En otra clase, sobre comunicación, el tema era escuchar. Una acción que nos cuesta mucho, pues exige de todos los sentidos, no solo del oído. Poco nos enseñaron a escuchar y este déficit parece hacerse más fuerte en las condiciones actuales: los apabullantes océanos de información, el exceso de estímulos sensoriales; la incapacidad de frenar y la obligación de “estar a la vanguardia” para alcanzar “el éxito”. Frente a semejante panorama, para varios estudiantes la solución fue contundente: la empatía.  

Sin embargo, el uso desmedido de la palabra “empatía” es fuente del debilitamiento del significado. Se dice para todo, pero se practica muy poquito. Esta palabra corrió con la suerte de otras como resiliencia y empoderamiento. Cada una, en sus propios ámbitos y, con el uso preciso, expresa sentidos profundos que, de ser asumidos con la entereza que exigen, harían de la vida una realidad más amble. Sin embargo, ponerlas y repetirlas en los discursos no es sinónimo de vivirlas. Se vuelven huecas, y hasta punzantes, pues de tanto decirlas y tan poco practicarlas terminan por convertirse en alfileres que punzan, pero no sostienen la existencia.

La empatía, a veces, se usa como moneda de transacción y a conveniencia. Se elige quién la “merece”: casi siempre a quien consideramos inferior en alguna dimensión. “El pobrecito” que está allá; aquel de quien “me pongo en sus zapatos” por un segundo para sentir, ingenuamente, que somos muy amables y considerados, al tiempo que damos la espalda y seguimos con nuestros caminos.

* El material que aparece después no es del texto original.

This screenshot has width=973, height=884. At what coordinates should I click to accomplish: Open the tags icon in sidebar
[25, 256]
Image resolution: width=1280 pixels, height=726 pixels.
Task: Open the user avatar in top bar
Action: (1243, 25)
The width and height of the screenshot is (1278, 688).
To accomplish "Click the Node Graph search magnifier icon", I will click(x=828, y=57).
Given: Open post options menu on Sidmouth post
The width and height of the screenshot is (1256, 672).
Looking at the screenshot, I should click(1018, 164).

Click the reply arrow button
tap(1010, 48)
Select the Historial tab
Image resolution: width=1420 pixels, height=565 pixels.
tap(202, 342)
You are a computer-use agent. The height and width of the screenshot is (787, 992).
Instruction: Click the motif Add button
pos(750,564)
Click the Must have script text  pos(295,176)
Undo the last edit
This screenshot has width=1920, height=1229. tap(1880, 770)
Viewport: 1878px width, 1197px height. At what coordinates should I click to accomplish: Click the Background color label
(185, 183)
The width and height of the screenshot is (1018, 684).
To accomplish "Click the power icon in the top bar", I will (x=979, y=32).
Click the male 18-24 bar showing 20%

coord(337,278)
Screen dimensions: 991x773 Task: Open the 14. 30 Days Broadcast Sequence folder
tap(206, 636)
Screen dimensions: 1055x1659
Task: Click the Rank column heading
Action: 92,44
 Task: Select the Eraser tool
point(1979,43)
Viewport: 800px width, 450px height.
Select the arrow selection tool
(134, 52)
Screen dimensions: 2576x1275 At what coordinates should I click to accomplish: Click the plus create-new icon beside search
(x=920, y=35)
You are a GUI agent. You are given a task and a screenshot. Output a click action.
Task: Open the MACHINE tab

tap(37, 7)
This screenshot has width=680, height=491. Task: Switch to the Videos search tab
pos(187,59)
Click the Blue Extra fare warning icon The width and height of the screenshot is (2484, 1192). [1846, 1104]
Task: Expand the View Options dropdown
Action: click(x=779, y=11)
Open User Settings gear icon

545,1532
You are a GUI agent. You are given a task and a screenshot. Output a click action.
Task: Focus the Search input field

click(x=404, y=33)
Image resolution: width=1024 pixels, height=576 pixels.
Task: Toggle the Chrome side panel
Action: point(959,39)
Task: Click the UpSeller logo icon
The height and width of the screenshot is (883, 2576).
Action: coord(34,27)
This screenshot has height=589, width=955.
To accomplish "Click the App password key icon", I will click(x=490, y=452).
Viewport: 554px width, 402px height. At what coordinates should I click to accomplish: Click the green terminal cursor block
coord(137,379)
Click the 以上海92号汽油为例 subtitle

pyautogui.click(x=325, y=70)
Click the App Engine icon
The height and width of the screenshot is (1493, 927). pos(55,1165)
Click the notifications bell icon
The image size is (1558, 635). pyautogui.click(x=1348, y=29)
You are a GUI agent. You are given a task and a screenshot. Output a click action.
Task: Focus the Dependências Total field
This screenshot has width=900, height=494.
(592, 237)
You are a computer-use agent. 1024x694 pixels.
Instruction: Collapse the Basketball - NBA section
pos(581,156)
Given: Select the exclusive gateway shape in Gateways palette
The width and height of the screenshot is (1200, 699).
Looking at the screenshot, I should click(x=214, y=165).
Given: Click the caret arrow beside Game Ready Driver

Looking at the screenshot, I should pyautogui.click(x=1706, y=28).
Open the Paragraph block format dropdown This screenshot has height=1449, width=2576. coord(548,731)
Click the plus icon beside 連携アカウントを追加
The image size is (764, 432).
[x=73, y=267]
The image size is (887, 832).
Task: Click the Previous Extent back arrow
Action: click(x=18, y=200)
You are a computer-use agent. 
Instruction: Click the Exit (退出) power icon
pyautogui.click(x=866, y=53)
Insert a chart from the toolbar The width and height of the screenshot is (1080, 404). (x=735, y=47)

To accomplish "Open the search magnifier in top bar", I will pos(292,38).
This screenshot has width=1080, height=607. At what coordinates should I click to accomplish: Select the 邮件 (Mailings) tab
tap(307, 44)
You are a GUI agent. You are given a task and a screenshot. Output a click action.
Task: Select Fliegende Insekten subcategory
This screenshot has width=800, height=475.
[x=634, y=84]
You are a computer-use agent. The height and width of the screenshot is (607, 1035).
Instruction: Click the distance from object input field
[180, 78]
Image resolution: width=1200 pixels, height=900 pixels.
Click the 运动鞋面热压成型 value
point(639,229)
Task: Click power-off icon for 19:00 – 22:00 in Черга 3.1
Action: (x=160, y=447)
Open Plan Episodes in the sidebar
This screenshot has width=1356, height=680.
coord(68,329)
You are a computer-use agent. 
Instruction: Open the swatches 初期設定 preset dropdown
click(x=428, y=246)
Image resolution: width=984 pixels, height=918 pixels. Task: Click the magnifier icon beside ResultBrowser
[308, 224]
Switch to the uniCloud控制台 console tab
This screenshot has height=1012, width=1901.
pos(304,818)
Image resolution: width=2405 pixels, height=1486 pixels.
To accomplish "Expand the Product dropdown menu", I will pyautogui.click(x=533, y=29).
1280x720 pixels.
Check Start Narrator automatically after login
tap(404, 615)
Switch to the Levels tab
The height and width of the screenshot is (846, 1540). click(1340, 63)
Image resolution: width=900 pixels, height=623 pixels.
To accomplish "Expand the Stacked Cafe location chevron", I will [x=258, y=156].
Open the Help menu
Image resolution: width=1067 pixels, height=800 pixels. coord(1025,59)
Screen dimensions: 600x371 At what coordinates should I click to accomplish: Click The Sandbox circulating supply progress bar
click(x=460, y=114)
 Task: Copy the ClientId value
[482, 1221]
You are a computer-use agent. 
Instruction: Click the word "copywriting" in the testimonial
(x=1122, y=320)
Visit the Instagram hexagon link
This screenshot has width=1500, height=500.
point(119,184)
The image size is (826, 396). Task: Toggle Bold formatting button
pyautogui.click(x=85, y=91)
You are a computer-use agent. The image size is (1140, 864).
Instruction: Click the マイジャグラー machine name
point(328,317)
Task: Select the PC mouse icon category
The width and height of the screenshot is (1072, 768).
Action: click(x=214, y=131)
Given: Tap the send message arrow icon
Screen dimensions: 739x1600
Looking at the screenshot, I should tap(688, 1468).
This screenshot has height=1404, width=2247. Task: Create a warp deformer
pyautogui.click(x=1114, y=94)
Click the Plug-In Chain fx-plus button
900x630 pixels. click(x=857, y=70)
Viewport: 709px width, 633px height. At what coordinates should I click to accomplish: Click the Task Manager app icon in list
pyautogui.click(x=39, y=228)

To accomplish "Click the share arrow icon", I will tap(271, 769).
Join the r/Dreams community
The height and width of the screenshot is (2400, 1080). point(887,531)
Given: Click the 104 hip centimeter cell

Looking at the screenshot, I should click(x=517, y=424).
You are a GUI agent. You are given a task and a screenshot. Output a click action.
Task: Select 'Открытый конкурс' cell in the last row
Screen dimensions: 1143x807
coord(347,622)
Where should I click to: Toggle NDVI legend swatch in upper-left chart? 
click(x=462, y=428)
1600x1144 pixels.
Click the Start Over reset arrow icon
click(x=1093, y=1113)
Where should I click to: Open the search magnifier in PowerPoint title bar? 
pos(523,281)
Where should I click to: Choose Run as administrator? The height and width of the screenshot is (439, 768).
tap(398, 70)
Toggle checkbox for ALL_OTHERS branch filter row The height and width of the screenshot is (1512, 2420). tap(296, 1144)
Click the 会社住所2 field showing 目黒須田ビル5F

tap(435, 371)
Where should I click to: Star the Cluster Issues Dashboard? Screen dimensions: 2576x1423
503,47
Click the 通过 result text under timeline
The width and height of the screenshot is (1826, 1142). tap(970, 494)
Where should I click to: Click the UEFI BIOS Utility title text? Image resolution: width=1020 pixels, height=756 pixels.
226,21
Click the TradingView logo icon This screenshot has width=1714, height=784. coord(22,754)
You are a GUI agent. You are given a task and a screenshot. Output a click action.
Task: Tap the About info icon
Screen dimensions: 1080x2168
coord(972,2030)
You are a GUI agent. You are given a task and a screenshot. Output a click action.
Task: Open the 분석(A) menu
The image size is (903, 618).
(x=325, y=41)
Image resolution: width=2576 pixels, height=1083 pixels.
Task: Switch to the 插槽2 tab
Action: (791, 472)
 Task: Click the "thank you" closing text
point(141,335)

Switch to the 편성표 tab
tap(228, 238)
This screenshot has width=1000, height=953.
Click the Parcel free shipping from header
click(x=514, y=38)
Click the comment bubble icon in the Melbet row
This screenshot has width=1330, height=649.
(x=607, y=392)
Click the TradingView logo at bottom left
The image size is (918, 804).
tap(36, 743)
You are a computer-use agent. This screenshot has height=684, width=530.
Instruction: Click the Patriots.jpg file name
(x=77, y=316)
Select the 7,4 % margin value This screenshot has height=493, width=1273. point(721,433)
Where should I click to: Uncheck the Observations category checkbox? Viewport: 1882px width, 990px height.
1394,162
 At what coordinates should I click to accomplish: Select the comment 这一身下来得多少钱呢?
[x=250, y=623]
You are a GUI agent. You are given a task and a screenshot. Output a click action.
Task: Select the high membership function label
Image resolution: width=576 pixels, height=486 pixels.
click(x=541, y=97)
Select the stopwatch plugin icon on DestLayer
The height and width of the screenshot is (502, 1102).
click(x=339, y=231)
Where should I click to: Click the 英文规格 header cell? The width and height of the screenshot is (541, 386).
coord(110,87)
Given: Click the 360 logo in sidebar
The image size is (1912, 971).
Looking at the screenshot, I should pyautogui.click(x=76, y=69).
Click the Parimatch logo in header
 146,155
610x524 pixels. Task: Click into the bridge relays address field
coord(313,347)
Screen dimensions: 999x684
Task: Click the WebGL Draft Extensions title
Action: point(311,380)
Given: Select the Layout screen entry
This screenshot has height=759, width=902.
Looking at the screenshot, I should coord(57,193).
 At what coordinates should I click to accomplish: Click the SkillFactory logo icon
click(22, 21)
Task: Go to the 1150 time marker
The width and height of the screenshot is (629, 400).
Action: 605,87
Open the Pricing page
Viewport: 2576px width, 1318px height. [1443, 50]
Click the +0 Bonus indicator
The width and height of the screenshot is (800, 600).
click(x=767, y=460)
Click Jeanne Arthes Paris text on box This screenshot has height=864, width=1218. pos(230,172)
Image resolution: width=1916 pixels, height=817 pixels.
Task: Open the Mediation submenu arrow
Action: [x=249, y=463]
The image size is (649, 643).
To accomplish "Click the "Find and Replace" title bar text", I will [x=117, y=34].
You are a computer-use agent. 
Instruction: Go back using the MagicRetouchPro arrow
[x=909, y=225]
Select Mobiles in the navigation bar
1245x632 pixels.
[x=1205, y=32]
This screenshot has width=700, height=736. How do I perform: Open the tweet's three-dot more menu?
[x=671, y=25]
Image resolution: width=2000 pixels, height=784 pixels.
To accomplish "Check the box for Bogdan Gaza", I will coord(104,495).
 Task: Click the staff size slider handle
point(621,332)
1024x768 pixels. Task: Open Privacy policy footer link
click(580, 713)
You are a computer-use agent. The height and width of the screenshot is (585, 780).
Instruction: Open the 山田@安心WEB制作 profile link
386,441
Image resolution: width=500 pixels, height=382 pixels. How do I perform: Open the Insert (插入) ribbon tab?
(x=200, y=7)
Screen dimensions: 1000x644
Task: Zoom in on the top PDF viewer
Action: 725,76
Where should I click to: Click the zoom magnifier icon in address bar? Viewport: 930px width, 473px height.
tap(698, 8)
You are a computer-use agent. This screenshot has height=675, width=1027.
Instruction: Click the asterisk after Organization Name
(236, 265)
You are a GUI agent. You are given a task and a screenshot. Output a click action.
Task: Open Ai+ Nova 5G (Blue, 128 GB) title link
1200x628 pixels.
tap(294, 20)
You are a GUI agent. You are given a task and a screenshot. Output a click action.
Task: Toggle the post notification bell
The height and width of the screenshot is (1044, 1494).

La consideración por el otro no es un asunto de diccionario. Es, tal vez, uno de los retos más difícil que tenemos como humanidad. Es una experiencia de doble faz: mientras encontramos quiénes somos en el mundo, cuál es nuestra identidad, también avanzamos en el reconocimiento del otro y de sus circunstancias. Precisamente, ese tránsito de doble vía no es lineal. Es un constante ir y venir entre quién soy yo, quién es el que está al frente, y cómo, a partir de esa relación entre los dos nos fortalecemos. La falsa empatía desajusta esa relación, la hace asimétrica, la merma. La consideración, más allá del discurso, podría abrirnos la posibilidad de encontrar el sentido de la existencia porque nos ayudaría a comprender que nos hacemos seres humanos por y con los otros.